George Shalders (c. 1826 – 27 January 1873) was an English painter and watercolourist.
==Life and work==
He hailed from Portsmouth and later settled in London, where he died. In his paintings, he mostly depicted Surrey and Hampshire, but he also paid visits to Ireland, notably Cork and Kerry. Around 1859–60, he visited Connemara, painting landscapes at the Twelve Bens, the mountainous terrain near Kylemore and the area around Clifden. His specialty was depicting sheep.

In 1863 he was elected an Associate, and in 1865, a member of the Institute of Painters in Water-Colours. In 1864, his debut at this institute's exhibitions was greeted by the Illustrated London News with the comment that it “would render him one of the most popular contributors to this gallery”. Shortly after, a commenter found that “sheep are folded and driven to field by Mr. Shalders with a truth and beauty which finds no rivals”. In 1867, the Illustrated London News saw Shalders “rapidly winning a place in the very front rank of living water-colour painters”.

He exhibited at the Royal Academy from 1848. Until 1862 he exhibited fifteen landscapes at the Royal Academy, four at the British Institution and forty-one in Suffolk Street.
==Death==
Shalders died suddenly of paralysis (perhaps by overworking) and left three motherless children unprovided.
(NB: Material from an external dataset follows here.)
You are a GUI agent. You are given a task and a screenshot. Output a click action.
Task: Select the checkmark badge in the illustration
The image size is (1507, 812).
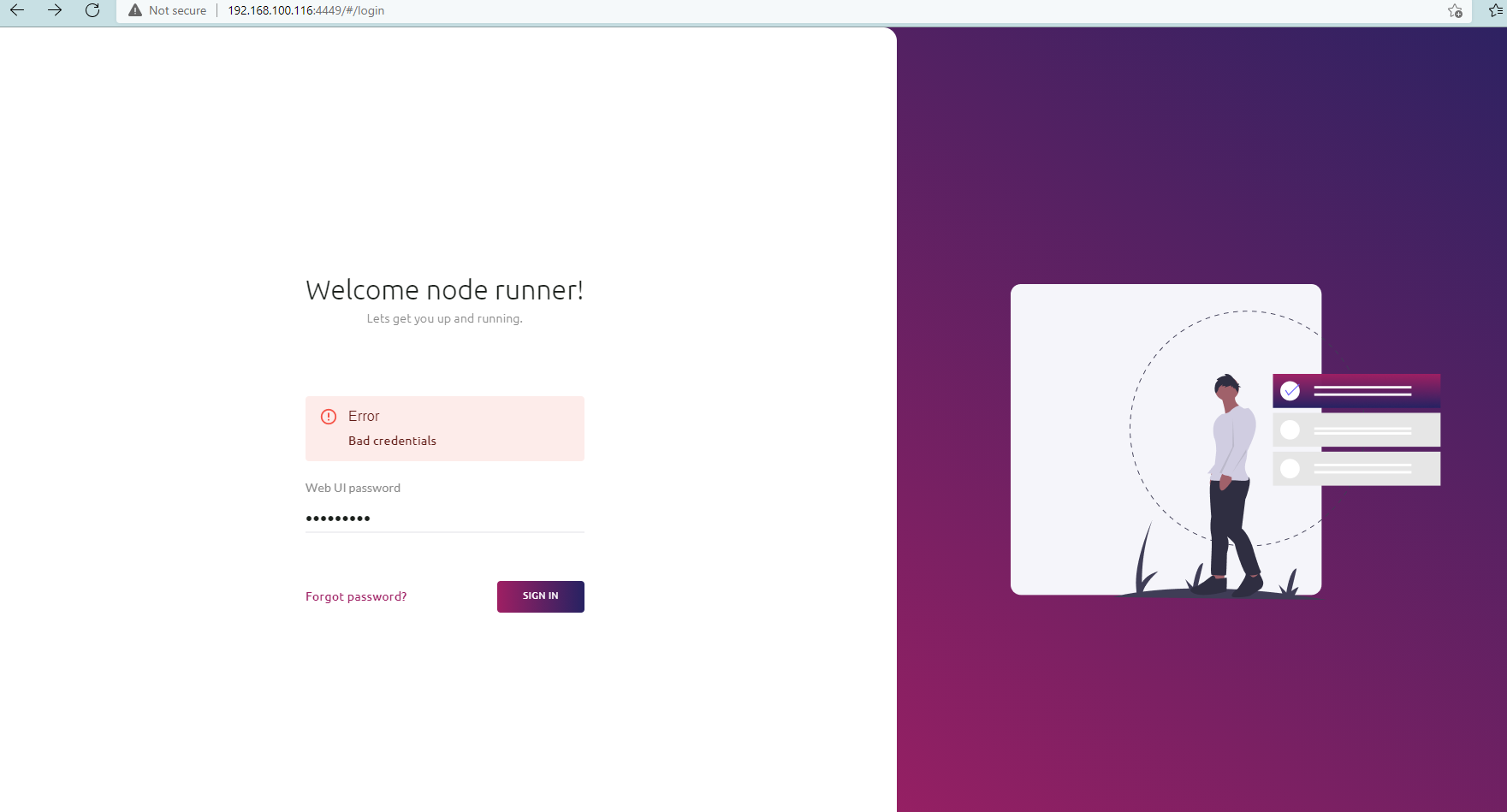[x=1290, y=391]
Some of his artist friends raised a subscription for their support, and a collection of his pictures and sketches was sold at Christie's, in 1874, for their benefit.
==Galleries holding his work==
Shalders is represented in the Nottingham Castle Museum and Art Gallery, Harris Museum & Art Gallery, Maidstone Museum & Bentlif Art Gallery, Walker Art Gallery, Beecroft Art Gallery and in the Rotherham Heritage Services.